Sözün özü; cennet annelerin ayağının altında, babaların rızasında/hoşnutluğunda gizlenmiştir. Sonsuz hayatın nimetlerini, Cennet ve Cemâl-i ilahiyi arzu edenler, Allah’a kulluk vazifelerinin yanında anne-babalarını da hoşnut etmeye çalışmalıdırlar. Unutulmamalıdır ki, “Allah Teala iki kimseye(cezasını) acele verir:
1.   Azgınlıkta haddi aşana,
2.   Anne-babasına isyan edene/başkaldırana.”
(10)

***

VEFÂT EDEN ANNE-BABA ADINA İYİLİKTE BULUNMAK

Ebû Übeyd Mâlik b. Rebîa es-Saîdî (r.a.) bir gün, “Ey Allâh’ın Resûlü, anne ve babamın vefâtlarından sonra da onlara iyilik yapma imkânı var mı, ne ile onlara iyilik yapabilirim?” diye sormuştu. Bunun üzerine Sevgili Peygamberimiz (s.a.v.) Efendimiz, “Evet vardır. Onlara duâ, onlar için Allâh’tan istiğfar (günahlarının affedilmesini) talep etmek, onlardan sonra vasiyetlerini yerine getirmek, anne ve babanın akrabalarına karşı da sıla-i rahmi îfa etmek, anne ve babanın dostlarına ikramda bulunmak” (11) cevabını vermiştir.

İbn Abbas’tan (r.anhüma) rivâyet olunan bir hâdis-i şerifte şöyle buyrulmuştur: “Bir adam gelerek, ‘Ey Allâh’ın Resûlü! Annem vefât etti. Ben onun için tasaddukta bulunsam/sadaka versem-hayır işlesem ona faydası olur mu?' diye sordu. Resûlüllah Efendimiz (s.a.v.), ‘Evet’ buyurunca, adam; 'Benim meyveliğim var. Sizi şâhit kılıyor ve onu annem için tasadduk ediyorum’ dedi.” (12)
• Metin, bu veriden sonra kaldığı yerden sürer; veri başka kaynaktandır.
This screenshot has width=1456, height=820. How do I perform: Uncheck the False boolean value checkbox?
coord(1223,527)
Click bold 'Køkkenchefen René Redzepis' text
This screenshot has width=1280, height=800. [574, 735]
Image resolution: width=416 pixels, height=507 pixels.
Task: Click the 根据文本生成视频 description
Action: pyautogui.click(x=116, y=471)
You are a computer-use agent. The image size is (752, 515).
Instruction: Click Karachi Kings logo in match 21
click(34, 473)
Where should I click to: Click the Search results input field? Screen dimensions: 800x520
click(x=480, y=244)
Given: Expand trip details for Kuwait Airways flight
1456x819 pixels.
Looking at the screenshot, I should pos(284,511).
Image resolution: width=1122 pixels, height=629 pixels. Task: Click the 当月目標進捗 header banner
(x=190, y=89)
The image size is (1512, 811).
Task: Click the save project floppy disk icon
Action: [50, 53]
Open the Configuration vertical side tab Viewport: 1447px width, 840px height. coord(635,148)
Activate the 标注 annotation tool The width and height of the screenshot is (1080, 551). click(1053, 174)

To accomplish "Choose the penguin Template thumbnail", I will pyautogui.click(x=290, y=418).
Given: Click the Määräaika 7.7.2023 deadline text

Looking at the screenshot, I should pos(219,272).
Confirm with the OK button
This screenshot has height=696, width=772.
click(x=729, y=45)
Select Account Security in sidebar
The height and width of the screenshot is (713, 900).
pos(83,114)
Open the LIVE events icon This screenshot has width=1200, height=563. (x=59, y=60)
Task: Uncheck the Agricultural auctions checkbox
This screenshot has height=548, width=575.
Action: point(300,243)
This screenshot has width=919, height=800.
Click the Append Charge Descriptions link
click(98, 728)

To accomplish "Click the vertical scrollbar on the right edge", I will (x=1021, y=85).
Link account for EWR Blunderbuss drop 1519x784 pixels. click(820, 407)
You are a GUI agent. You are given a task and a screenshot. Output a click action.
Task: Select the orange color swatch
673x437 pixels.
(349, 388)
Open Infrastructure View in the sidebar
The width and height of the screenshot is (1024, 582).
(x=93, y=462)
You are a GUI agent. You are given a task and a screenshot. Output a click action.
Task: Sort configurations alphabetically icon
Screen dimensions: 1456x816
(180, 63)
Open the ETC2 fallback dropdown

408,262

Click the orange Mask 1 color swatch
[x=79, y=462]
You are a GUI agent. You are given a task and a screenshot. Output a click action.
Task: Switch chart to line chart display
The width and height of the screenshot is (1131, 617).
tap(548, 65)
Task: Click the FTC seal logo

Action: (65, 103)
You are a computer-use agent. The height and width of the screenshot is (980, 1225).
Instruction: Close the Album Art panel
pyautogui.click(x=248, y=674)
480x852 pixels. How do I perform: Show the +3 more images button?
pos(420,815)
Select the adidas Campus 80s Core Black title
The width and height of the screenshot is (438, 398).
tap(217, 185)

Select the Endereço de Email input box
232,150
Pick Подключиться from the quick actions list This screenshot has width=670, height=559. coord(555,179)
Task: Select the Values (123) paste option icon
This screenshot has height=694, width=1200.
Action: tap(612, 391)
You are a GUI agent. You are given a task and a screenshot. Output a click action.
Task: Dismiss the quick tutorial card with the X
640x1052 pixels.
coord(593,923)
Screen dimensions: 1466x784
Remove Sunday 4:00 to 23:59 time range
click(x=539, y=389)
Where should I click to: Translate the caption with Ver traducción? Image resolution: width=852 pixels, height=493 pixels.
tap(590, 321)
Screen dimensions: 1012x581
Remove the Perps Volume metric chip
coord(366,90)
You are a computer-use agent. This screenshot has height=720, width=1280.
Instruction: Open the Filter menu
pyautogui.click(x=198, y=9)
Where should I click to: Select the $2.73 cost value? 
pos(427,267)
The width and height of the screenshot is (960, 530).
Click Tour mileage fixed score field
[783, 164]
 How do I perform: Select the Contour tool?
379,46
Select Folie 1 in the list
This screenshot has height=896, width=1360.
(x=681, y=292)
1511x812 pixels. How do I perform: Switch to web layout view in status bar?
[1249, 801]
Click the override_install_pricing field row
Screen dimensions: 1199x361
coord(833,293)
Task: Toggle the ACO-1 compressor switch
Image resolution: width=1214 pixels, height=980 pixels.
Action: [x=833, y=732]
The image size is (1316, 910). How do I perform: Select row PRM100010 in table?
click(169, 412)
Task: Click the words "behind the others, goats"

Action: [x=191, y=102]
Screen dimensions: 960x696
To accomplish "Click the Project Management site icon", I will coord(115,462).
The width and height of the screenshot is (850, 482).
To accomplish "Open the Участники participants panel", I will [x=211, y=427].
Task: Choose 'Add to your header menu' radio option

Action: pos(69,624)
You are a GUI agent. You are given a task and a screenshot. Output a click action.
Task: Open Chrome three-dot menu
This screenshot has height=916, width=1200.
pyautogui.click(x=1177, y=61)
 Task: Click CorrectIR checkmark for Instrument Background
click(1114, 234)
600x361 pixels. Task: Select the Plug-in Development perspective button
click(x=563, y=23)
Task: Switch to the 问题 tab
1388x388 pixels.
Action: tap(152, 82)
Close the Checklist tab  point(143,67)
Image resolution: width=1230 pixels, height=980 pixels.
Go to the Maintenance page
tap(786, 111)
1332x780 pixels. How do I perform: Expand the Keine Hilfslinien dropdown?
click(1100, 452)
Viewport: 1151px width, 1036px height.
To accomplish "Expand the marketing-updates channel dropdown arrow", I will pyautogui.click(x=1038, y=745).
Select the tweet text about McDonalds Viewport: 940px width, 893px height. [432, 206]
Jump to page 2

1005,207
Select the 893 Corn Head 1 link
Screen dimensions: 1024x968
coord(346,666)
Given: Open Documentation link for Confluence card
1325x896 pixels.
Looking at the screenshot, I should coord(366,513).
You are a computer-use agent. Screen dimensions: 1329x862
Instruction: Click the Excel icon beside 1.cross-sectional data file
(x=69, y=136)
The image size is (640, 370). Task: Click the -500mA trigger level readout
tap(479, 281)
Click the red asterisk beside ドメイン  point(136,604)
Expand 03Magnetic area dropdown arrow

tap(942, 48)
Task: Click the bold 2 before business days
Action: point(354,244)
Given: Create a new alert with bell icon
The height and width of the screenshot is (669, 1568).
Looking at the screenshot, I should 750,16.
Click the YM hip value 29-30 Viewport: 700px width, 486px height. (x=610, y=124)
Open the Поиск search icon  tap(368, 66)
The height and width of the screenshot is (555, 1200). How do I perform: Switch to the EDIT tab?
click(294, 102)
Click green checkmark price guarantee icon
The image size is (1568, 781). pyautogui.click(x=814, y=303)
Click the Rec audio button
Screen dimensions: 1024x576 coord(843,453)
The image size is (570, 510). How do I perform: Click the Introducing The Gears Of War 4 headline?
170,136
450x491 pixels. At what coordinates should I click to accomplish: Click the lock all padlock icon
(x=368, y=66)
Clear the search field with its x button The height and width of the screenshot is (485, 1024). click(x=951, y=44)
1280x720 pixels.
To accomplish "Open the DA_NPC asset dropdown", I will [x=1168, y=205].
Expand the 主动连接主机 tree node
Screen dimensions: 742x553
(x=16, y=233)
Sa’d b. Ubâde (r.a.) hadîsinde ise, ölünün arkasından yapılacak sadakanın hangisinin daha efdâl olduğu beyan edilmektedir. Hz. Sa’d (r.a.) şöyle anlatıyor: ‘Ey Allâh’ın Resûlü, dedim. Annem vefat etti. (Onun adına) yapacağım sadakanın hangisi faziletlidir?’ Resûlüllah Efendimiz (s.a.v.), ‘SU’ buyurdular. Bu cevap üzerine Sa’d bir kuyu kazdı ve, ‘Bu kuyu Sa’d’ın annesi için’ dedi.” (13)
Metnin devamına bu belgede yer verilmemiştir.